A few monks survived the Cambodian holocaust. And since 1984 they hold their annual ceremony at Cheoung Ek, which bears even a greater, baffling paradox: the monks do not only pray. They do not only light candles for the victims. They do not only help people mourn their murdered relatives. They also invite the former perpetrators to their ceremony! Yes, they invite former murderers, to let them question together with their victims what happened in that dark period. In this way, the monks let – exactly as Rithy Panh did in his movie – the former perpetrators and victims share their common past, their common suffering and therefore their common outrage about what happened.
To invite ‘the hated’ at the Day of Hatred seems for us, Westerners, the ultimate paradox. Would you like to be invited by a priest to talk to the murderers of your parents? Anyway, the monks at The Killing Fields have done so for years. And from what I’ve read about it, with remarkable results: people – victims as well as perpetrators – seem to heal from their headaches, nightmares or more severe forms of PTDS. But restorative justice, as
scholars call it, not only focuses on healing of people: restorative justice also focuses on reconciliation for the community! Restorative justice programmes enable people to ‘reconnect’ with their past while mending the wounds of the society. Not only by allowing victims to have their voices heard and their questions answered, but also by providing a space for those who are viewed as perpetrators. While it may be too much to ask from the victims to forgive the perpetrators – as the Cambodian monks do – restorative justice provides the tools necessary to bridge the gap between the two groups; allowing a healing of a society and a movement towards a reconciliation.

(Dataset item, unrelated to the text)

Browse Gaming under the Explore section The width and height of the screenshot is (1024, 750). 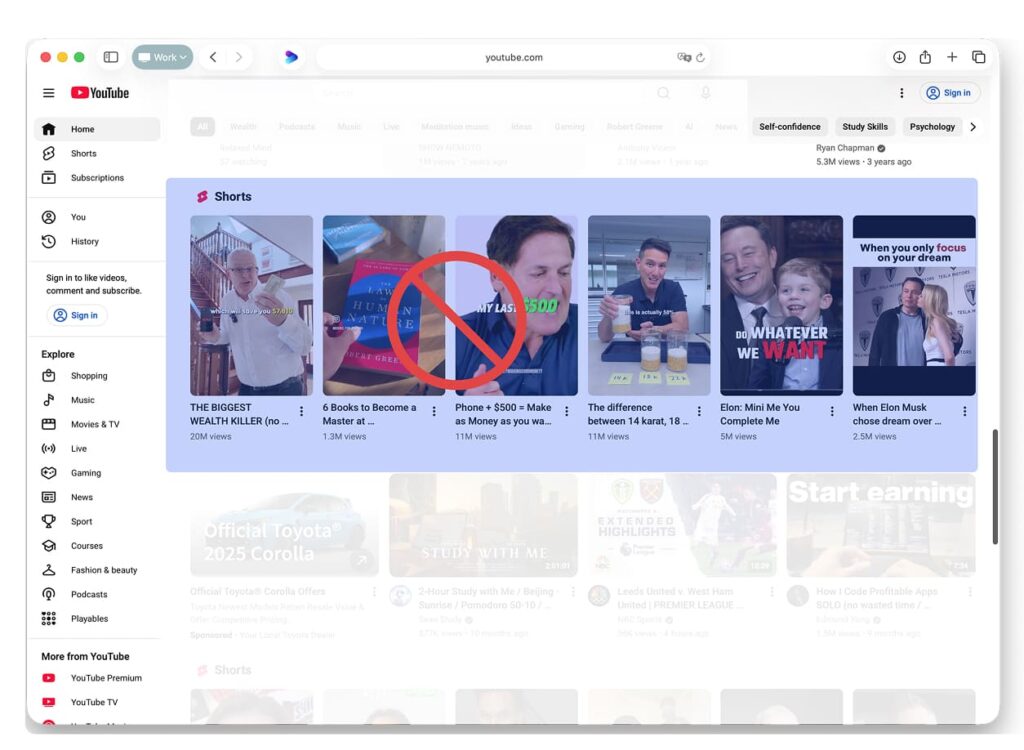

In short: people who even couldn’t trust their own children during the Khmer Rouge Regime,
learn to trust each other again…
The work of the monks at Cheoung Ek portrays a totally different view of a war and its aftermath – definitely not a view we that we see in the movies or learn about at school. Nowadays, scholars from all over the world come to study the work of the monks. Among them psychotherapists who work with traumatized people (not necessarily witnesses of a war or a genocide, but also people whose trauma was provoked by ‘ordinary’ causes, such as traffic accidents or the loss of a child), therapists who know very well that trying to forget the past or individual processing of a trauma is not the best way to deal with PTDS. What they learn from the monks is the way to healing from a trauma is not an individual matter, but a task for the community – that’s why I prefer the English term ‘Social Remembrance’ to Herinneringseducatie. Moreover, the monks claim that forgiveness is not a
religious concept, but something which one can learn… That’s another amazing thought, isn’t it?

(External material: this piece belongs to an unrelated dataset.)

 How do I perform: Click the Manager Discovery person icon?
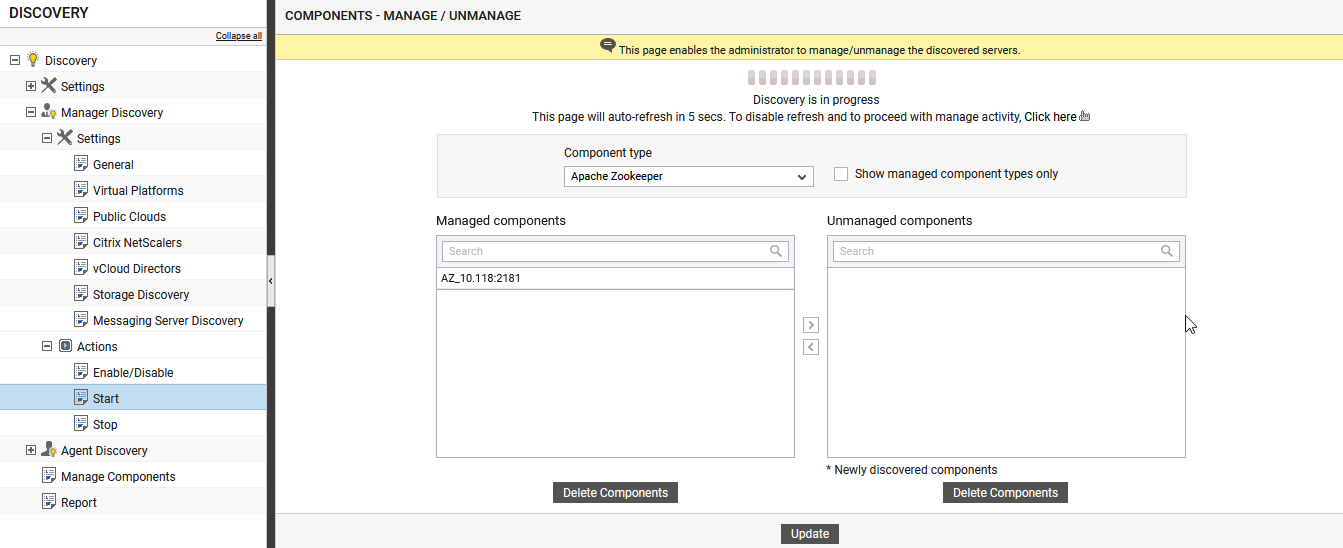coord(49,112)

Anyway, as I tried to describe, the monks at Cheoung Ek portray a totally different view of a genocide and its aftermath. They tell the world that everyone can become a victim, but also a perpetrator. And they tell us that not retributive justice, which focuses on criminal prosecution and punishment, but ‘social’ justice is the way to deal with the past. You don’t have to agree with those ideas. To invite the murderer of your parents or children might indeed be a step too far for most of us. But what if your brother had to become a killer while your sister was murdered at the same time, as happened in Rwanda, the Sudan or in the former Yugoslavia?

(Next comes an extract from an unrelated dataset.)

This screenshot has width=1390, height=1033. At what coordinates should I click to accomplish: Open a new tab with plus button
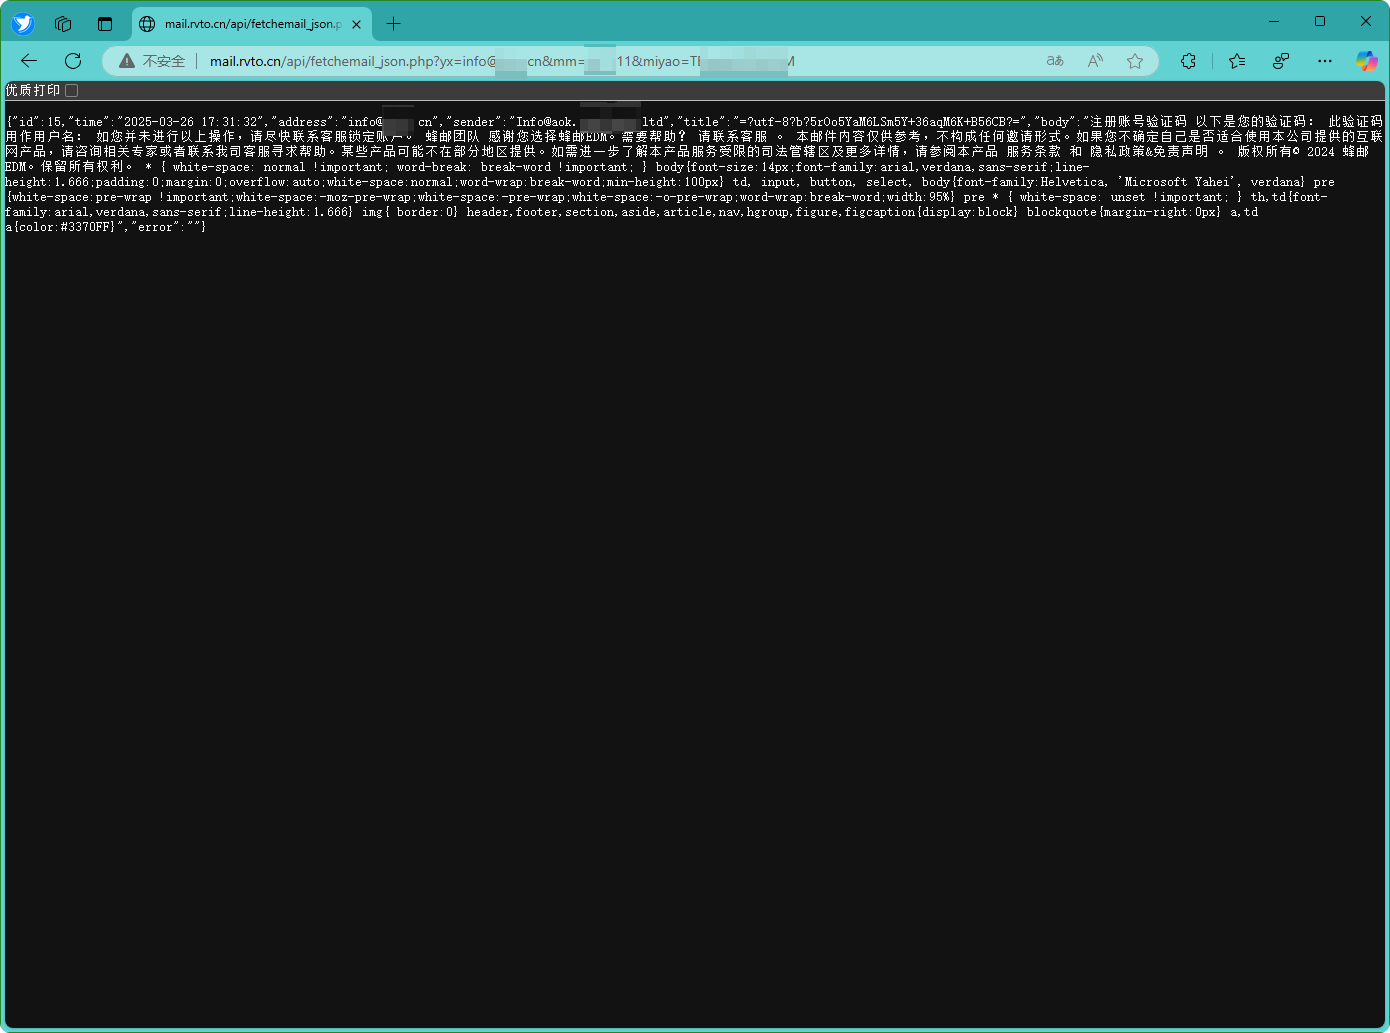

Hans Decouttere (OAR student VIVES English department)
PS I would like to address my acknowledgement to my VIVES- lecturer Mr Ludo Timmerman, who gave me his support to write about my unusual Cambodian experience. And the fact that the monks as well as many of my Cambodian friends continued to be moral, spiritual people after experiencing their genocide was definitely the most important lesson for me. Therefore I dedicate this essay to them.